Aligner-Guided Training Paradigm: Advancing Text-to-Speech Models with Aligner Guided Duration
Haowei Lou, Helen Paik, Wen Hu, Lina Yao
TL;DR
This work addresses the dependency of text-to-speech systems on externally generated phoneme durations by introducing an Aligner-Guided Training Paradigm that first trains an aligner to produce accurate duration labels $L$ from acoustic features, thereby guiding the TTS training process. The method fuses an ASR-based aligner with a PDA to derive $L$ from a frame-level likelihood $C$, and trains a StyleSpeech-based TTS using $X$, $L$, and a flexible target $Y$, with a duration adapter aligning embeddings to the predicted durations. Across experiments on the Baker Chinese dataset, Mel-Spectrogram features yield the best performance, achieving up to ~16% improvements in overall WER (and substantial gains in WER-P and WER-S) over MFA-based baselines, while MFCCs and latent features offer progressively weaker gains. The results underscore the importance of accurate duration labeling for natural prosody and show that reducing reliance on external alignment tools can enhance TTS naturalness and intelligibility in practical settings.
Abstract
Recent advancements in text-to-speech (TTS) systems, such as FastSpeech and StyleSpeech, have significantly improved speech generation quality. However, these models often rely on duration generated by external tools like the Montreal Forced Aligner, which can be time-consuming and lack flexibility. The importance of accurate duration is often underestimated, despite their crucial role in achieving natural prosody and intelligibility. To address these limitations, we propose a novel Aligner-Guided Training Paradigm that prioritizes accurate duration labelling by training an aligner before the TTS model.
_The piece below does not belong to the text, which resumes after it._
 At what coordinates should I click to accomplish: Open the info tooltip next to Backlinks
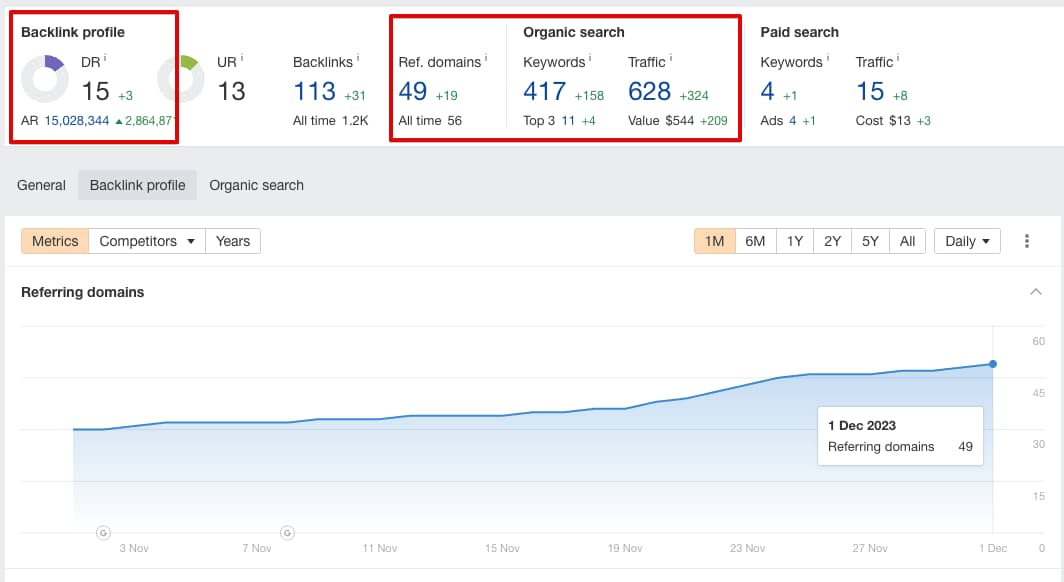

This approach reduces dependence on external tools and enhances alignment accuracy. We further explore the impact of different acoustic features, including Mel-Spectrograms, MFCCs, and latent features, on TTS model performance. Our experimental results show that aligner-guided duration labelling can achieve up to a 16\% improvement in word error rate and significantly enhance phoneme and tone alignment. These findings highlight the effectiveness of our approach in optimizing TTS systems for more natural and intelligible speech generation.